TO BE DONE:
#1 Translate this sentence from the National Catholic Reporter passage into Spanish: "I had no grand vision other than the kind of good journalism I practiced during my four decades in the industry."
#2 According to the National Catholic Reporter passage, who is NCR's new Vatican correspondent?
#3 Decide whether each statement agrees with the National Catholic Reporter passage, answering yes or no and quoting the deciding words:
(a) The writer worked at The Washington Post before joining the National Catholic Reporter.
(b) The National Catholic Reporter is a for-profit news organization.
(c) The writer arrived at the new job with grand plans.

EXTRACTED TEXT:

------------------------

Justin McLellan interviews Archbishop Paul Coakley of Oklahoma City after he celebrated the ordination Mass for 18 new deacons from the Pontifical North American College in St. Peter's Basilica at the Vatican Sept. 28, 2023. McLellan is NCR's new Vatican correspondent. (CNS/Lola Gomez)
Nine months ago, after a long career in mainstream journalism at places like The Washington Post and The Wall Street Journal, I took a huge career leap into a new job as executive editor of a scrappy but lovable 60-year-old nonprofit news organization, the National Catholic Reporter.
I had no preconceived notions and no grand plans — just little plans — plans to build value where I could, plans to make every story better, plans to boost investigative work and plans to showcase to the world the great work that our staff could achieve. I had no grand vision other than the kind of good journalism I practiced during my four decades in the industry. My go-to cliche is: If you build it, they will come.

------------------------

STORED DATA:
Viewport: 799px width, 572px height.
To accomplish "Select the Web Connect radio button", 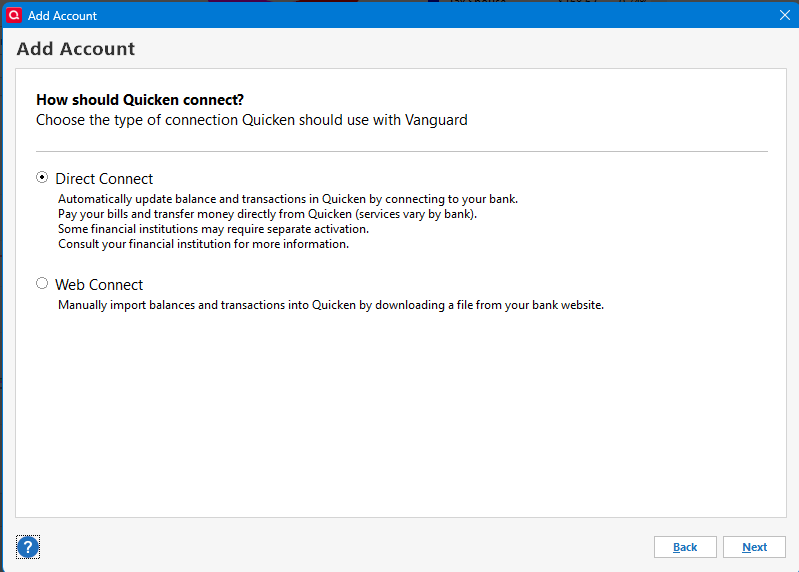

------------------------

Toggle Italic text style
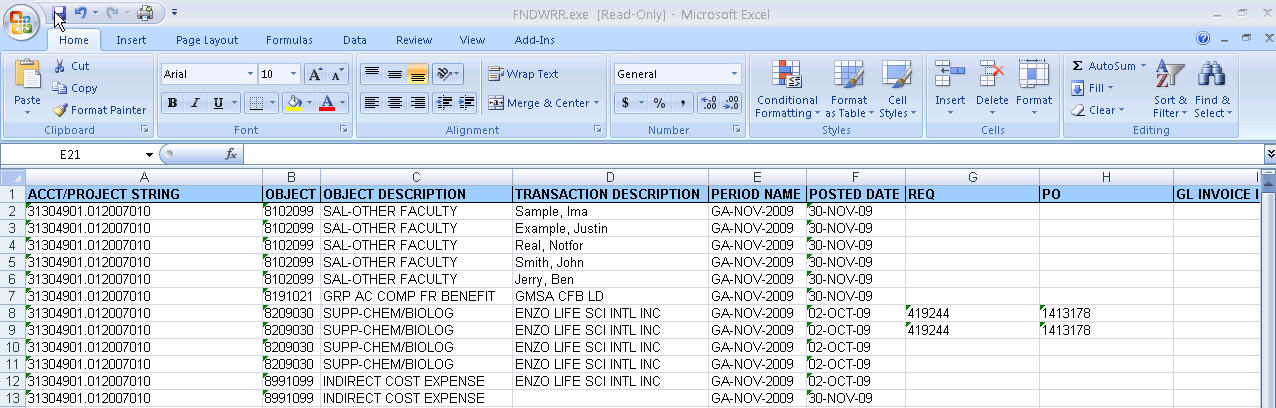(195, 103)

------------------------

RESULTS BY TASK:
#1 No tenía ninguna gran visión más allá del tipo de buen periodismo que practiqué durante mis cuatro décadas en la industria.

#2 Justin McLellan.

#3
(a) Yes: "after a long career in mainstream journalism at places like The Washington Post and The Wall Street Journal"
(b) No: "a scrappy but lovable 60-year-old nonprofit news organization"
(c) No: "I had no preconceived notions and no grand plans"